In the records below, the lines from the one containing "Resources (747, 38)" through the last are to be reproduced exactly and alone.

-- Source information follows --

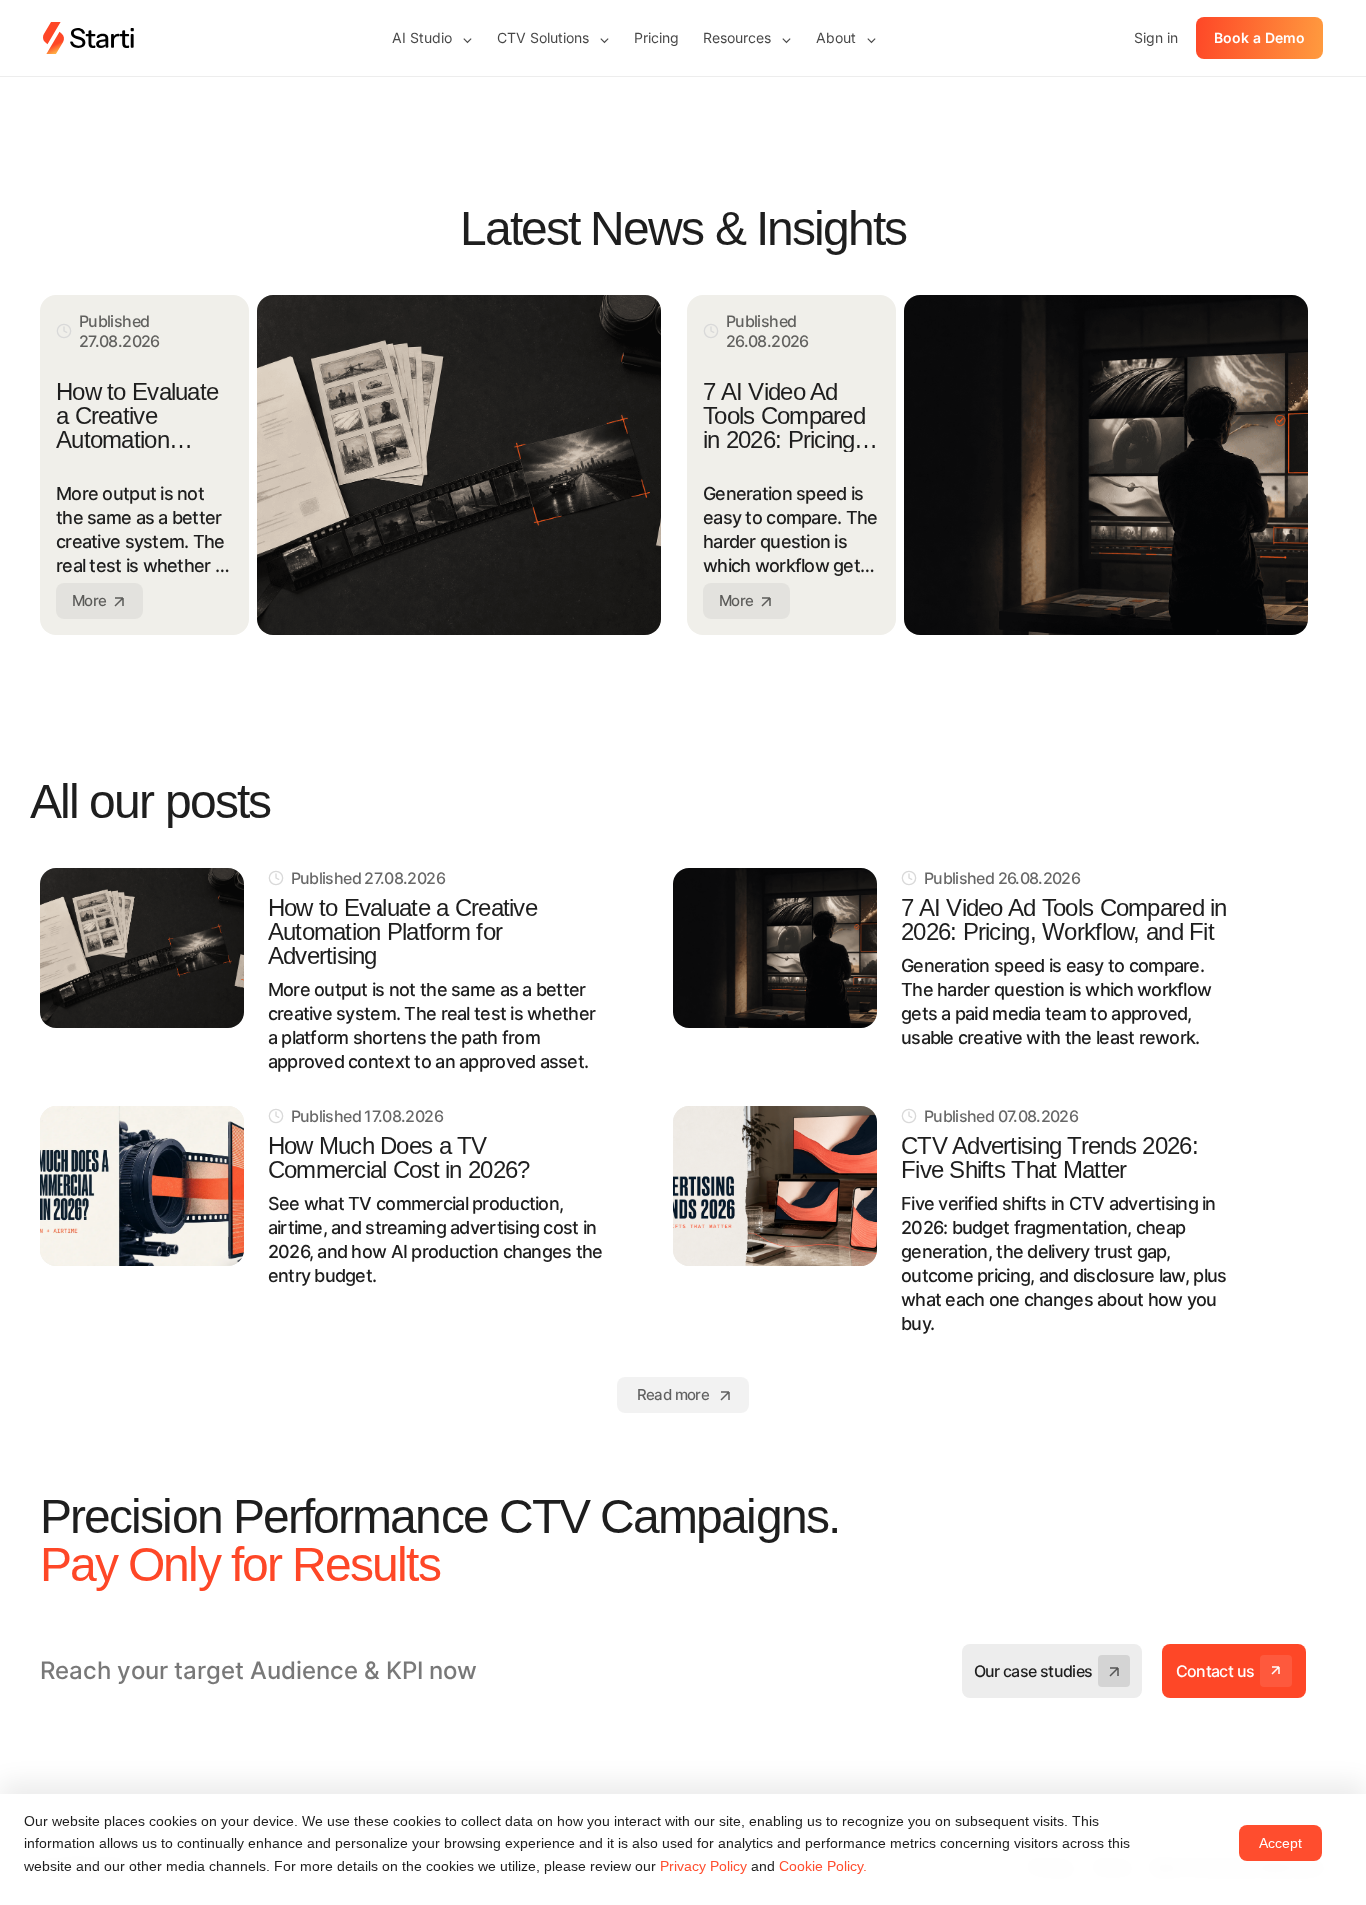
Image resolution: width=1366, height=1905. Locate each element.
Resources (747, 38)
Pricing (656, 38)
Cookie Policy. (823, 1866)
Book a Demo (1259, 37)
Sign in (1156, 38)
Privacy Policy (703, 1866)
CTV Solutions (553, 38)
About (846, 38)
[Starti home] (88, 38)
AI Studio (432, 38)
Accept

-- Source information concluded --

• Task solution:
Resources (747, 38)
Pricing (656, 38)
Cookie Policy. (823, 1866)
Book a Demo (1259, 37)
Sign in (1156, 38)
Privacy Policy (703, 1866)
CTV Solutions (553, 38)
About (846, 38)
[Starti home] (88, 38)
AI Studio (432, 38)
Accept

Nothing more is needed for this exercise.